The following is from the Anglican Journal.
"Archbishop Andrew Hutchison, primate of the Anglican Church of Canada, has lamented that while he and other primates currently meeting in Tanzania have seen stark images of poverty in the capital Dar Es Salaam their discussions will not focus on improving the lives of the poor but on divisions over human sexuality.
“I am going to a meeting with a gospel of hope and a preferential option for the poor and we are debating who is in and whom we are going to keep out,” said Archbishop Hutchison in a blog, or Internet diary entry, to young Canadian Anglicans at www.generation.anglican.ca.
Archbishop Hutchison, meanwhile, wrote in his blog that he has been praying “that we can truly listen to what the Holy Spirit is saying to the church.” He said: “I believe in an inclusive church that has its doors open to all and that accepts and welcomes people regardless of the human definitions that we may place upon them – male/female, white/black, gay/straight … We run the danger of making the church a club for like-minded people rather than a place of refuge for the sinner and hope for the hurt and vulnerable.”
Archbishop Hutchison said his realization that the church was becoming out of sync with the realities of the world occurred to him during the drive to the conference centre, a beachfront hotel located an hour away from the Dar es Salaam airport.

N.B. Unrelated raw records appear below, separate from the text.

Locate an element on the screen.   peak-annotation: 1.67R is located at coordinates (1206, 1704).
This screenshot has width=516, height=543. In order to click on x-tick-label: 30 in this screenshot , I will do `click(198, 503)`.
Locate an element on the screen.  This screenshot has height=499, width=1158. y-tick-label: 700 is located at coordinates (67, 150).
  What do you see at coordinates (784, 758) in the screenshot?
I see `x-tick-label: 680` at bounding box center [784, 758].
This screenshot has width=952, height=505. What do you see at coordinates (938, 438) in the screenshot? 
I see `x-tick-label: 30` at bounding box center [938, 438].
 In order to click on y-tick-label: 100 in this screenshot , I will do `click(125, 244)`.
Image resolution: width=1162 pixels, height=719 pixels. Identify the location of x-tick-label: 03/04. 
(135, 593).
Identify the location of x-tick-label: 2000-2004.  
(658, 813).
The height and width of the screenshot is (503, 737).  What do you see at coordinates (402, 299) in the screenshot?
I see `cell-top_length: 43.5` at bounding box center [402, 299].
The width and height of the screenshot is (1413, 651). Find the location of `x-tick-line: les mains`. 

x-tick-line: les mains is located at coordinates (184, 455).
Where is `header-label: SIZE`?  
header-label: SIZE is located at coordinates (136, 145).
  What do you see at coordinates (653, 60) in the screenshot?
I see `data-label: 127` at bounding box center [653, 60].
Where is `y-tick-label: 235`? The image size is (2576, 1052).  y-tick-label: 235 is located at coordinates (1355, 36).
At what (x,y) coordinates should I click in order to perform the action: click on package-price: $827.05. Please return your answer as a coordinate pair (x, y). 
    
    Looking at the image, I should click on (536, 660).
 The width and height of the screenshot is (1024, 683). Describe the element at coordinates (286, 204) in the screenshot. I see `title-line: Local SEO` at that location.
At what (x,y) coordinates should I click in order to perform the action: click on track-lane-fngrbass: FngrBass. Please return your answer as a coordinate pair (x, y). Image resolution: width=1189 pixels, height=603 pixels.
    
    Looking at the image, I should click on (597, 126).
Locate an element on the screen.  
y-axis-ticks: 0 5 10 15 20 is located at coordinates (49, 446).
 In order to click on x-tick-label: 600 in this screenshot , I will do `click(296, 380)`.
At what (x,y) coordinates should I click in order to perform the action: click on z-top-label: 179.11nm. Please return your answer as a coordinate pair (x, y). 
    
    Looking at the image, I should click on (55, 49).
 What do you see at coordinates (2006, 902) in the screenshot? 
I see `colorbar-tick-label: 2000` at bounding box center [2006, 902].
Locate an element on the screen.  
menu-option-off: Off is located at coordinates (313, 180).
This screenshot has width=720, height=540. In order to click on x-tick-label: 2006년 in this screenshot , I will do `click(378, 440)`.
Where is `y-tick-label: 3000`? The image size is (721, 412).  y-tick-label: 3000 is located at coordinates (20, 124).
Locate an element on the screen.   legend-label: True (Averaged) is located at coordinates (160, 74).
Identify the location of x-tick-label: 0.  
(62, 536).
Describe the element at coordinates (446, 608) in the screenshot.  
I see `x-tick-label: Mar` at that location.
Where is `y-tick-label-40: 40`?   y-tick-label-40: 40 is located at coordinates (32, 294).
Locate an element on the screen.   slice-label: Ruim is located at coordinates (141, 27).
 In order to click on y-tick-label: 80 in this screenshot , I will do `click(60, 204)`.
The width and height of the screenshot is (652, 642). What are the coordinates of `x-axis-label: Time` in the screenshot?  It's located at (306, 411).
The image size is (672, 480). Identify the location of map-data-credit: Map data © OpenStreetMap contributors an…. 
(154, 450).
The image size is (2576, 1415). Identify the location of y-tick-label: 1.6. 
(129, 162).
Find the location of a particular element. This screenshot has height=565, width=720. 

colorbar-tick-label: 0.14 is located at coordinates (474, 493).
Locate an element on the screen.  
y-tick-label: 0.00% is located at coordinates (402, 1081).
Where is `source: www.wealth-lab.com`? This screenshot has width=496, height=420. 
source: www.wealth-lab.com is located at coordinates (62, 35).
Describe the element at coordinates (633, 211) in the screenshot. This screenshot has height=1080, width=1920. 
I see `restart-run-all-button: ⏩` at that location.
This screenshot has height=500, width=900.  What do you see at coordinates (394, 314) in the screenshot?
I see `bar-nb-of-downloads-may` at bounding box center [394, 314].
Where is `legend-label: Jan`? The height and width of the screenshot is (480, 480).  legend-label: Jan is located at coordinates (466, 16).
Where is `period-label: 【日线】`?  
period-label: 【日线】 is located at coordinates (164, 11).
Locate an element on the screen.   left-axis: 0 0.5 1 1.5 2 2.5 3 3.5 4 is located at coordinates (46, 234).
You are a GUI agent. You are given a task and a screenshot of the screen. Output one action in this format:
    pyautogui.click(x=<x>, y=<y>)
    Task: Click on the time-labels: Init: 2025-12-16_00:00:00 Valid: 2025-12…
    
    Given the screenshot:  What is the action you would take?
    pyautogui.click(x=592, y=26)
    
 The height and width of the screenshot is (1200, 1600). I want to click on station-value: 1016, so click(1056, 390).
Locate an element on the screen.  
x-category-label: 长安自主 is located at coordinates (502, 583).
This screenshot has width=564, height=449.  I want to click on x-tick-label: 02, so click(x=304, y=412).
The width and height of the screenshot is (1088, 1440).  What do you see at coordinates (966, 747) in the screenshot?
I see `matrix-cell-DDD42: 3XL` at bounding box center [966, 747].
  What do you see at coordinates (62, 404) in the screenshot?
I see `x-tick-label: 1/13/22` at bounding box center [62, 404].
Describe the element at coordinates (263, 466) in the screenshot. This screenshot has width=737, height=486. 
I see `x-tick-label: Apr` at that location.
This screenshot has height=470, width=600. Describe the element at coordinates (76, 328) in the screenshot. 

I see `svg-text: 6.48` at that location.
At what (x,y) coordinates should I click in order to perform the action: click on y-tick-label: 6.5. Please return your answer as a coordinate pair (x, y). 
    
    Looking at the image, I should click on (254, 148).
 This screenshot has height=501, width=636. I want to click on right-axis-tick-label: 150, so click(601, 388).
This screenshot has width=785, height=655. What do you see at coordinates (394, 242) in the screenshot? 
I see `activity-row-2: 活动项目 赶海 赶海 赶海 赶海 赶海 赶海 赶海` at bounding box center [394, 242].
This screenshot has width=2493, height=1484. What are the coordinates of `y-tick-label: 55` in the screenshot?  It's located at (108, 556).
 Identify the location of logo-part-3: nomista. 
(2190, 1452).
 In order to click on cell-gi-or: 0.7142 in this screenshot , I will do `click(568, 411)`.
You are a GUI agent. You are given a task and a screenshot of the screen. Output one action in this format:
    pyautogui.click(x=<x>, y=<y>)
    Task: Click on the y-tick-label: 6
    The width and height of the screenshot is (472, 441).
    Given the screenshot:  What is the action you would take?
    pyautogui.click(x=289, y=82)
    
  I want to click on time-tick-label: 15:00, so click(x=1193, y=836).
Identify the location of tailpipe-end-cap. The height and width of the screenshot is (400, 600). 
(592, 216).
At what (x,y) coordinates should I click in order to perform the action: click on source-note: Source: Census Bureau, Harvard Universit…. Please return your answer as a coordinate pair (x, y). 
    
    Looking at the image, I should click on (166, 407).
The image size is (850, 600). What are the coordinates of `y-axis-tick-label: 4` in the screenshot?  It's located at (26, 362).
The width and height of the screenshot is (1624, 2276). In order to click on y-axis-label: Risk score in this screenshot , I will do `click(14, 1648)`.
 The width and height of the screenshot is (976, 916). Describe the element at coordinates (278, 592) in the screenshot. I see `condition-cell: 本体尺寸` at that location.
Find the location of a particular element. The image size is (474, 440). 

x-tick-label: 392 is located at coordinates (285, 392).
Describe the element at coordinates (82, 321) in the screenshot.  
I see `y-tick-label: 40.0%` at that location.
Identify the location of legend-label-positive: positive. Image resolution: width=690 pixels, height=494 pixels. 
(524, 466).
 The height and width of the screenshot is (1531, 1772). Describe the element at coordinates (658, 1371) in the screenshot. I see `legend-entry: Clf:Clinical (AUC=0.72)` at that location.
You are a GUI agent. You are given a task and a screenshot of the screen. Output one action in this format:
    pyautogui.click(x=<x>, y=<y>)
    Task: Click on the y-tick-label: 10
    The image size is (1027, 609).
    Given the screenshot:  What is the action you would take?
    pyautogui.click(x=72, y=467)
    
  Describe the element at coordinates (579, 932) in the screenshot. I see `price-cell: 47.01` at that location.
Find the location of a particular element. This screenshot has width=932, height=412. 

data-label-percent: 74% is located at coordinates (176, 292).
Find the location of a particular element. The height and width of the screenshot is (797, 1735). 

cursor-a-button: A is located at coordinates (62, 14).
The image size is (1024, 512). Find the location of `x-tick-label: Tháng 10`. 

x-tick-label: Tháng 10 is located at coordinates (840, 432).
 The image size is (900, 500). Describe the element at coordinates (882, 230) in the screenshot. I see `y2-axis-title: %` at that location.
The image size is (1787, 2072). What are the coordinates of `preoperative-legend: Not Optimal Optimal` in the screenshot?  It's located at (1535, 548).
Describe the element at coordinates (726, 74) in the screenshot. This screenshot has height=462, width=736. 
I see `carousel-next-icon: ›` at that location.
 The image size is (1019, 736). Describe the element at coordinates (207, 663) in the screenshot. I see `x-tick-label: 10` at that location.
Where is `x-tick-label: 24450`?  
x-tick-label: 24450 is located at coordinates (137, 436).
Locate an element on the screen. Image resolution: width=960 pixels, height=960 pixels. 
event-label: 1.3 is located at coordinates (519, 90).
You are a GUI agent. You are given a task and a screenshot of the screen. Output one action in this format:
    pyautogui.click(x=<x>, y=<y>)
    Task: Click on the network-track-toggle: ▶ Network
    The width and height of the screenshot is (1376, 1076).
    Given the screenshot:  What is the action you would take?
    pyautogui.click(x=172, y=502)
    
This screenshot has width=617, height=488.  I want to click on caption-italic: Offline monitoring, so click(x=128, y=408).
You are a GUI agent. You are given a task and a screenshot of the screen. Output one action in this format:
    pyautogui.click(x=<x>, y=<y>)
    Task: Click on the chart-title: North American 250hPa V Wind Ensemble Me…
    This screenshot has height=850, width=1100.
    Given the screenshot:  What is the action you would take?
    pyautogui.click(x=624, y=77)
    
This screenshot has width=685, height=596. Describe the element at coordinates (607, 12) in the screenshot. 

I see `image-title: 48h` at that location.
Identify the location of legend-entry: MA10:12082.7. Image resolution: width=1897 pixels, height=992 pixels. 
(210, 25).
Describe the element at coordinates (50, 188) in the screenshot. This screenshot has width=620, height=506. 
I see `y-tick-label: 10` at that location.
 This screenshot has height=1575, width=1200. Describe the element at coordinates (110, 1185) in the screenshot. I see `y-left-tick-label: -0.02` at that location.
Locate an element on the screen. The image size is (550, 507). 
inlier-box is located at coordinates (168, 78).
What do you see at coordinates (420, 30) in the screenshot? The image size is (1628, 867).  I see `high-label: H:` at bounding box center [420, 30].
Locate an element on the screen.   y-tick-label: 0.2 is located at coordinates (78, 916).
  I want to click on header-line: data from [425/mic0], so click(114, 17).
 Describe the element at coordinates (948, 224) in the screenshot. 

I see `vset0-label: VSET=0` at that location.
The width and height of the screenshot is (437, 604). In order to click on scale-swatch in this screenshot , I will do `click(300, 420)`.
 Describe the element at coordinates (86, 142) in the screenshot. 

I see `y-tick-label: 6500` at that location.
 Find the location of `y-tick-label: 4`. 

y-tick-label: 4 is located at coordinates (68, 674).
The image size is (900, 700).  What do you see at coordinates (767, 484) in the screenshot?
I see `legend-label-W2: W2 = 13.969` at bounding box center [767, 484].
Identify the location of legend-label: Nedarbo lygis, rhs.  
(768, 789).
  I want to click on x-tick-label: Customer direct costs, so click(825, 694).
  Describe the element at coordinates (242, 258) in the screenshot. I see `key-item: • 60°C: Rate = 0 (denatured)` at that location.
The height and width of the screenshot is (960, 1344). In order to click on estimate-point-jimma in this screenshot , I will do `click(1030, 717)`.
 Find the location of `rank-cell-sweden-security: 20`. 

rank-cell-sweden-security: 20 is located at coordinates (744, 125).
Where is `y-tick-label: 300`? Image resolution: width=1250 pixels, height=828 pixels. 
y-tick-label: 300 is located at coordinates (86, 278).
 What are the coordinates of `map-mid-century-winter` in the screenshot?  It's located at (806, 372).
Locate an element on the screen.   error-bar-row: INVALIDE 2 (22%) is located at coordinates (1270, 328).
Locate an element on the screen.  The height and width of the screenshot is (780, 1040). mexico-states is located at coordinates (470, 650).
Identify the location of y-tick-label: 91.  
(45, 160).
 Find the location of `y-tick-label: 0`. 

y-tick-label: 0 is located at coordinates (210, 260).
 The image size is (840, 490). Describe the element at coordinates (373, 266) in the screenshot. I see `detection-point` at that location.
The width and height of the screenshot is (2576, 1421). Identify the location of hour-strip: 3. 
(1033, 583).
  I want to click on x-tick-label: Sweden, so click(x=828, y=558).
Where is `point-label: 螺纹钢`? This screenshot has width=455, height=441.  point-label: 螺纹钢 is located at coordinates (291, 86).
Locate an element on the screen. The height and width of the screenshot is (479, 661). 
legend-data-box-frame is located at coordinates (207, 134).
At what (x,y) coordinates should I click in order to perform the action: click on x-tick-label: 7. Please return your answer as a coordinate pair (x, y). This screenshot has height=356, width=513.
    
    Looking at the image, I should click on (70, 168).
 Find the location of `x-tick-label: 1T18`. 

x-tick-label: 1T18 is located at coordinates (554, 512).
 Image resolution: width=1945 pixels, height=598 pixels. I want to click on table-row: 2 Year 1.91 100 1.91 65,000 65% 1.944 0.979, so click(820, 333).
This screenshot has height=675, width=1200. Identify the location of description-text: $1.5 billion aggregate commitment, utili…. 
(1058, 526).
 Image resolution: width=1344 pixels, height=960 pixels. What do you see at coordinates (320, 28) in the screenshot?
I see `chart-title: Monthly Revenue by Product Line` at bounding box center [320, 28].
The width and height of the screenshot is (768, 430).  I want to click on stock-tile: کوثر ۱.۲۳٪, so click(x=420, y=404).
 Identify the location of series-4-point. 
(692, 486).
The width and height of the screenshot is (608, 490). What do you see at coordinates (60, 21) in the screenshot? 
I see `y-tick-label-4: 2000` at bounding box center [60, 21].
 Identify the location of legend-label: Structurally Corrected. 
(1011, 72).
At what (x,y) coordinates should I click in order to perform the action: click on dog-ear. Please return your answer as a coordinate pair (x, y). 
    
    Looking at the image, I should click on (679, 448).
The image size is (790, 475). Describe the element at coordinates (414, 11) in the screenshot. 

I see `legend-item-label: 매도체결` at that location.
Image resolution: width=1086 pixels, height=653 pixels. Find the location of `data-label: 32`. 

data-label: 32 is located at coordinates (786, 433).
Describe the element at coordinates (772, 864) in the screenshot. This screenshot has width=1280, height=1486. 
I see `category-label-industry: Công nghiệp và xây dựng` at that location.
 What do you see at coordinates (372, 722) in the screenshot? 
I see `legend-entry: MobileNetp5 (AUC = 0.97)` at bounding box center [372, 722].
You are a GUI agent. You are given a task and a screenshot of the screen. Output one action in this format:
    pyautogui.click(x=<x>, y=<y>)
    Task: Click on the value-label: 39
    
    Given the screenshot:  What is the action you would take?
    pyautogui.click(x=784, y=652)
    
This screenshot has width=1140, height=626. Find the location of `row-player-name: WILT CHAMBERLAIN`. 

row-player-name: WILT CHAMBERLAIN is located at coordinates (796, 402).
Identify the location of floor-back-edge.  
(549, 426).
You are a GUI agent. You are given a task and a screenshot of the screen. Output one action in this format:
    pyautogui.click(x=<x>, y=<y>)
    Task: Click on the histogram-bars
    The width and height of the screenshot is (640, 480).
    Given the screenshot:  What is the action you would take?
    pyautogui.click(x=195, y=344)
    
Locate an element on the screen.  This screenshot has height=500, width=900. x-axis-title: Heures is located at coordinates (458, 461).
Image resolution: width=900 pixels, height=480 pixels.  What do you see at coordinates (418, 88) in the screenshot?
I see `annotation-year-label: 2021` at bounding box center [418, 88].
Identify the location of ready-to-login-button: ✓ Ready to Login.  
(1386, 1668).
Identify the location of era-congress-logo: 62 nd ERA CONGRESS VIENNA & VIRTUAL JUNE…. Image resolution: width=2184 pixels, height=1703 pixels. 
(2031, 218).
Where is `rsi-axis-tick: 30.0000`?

“Despite being tired my eyes were wide open as we drove over dusty unkempt roads and through a sea of thousands upon thousands of people. Most were standing beside the road looking desperate and without hope,” he wrote. “Adults and children intermingled and behind them were some of the most dilapidated shacks that I had ever seen. For many these are the only houses they will ever know.”
Archbishop Hutchison’s lament echoes one by Archbishop Robin Eames, the newly-retired primate of the Church of Ireland, who also led the Lambeth Commission.
Interviewed by The Tablet, a Roman Catholic magazine, Archbishop Eames expressed disappointment at the way leaders of various factions in the Anglican Communion have behaved towards each other. “I have an image of a matchstick child starving in Africa and here are these robed figures going past arguing, and they don’t see the child looking for a bite to eat.”
I have always thought highly of ++Ted Scott and ++Michael Peers. With these comments ++Andrew Hutchison also gains my high respect. These are the true issues with which the Church should grapple. That would be working for the kin-dom not this constantly bickering over right belief and who is in or out (Both issues are ones of which God is the true judge, not humans. As humans we can only pray that we are acting true to God's desire. Since the gospel is one of love, I would think it pays us to err on the side of love.)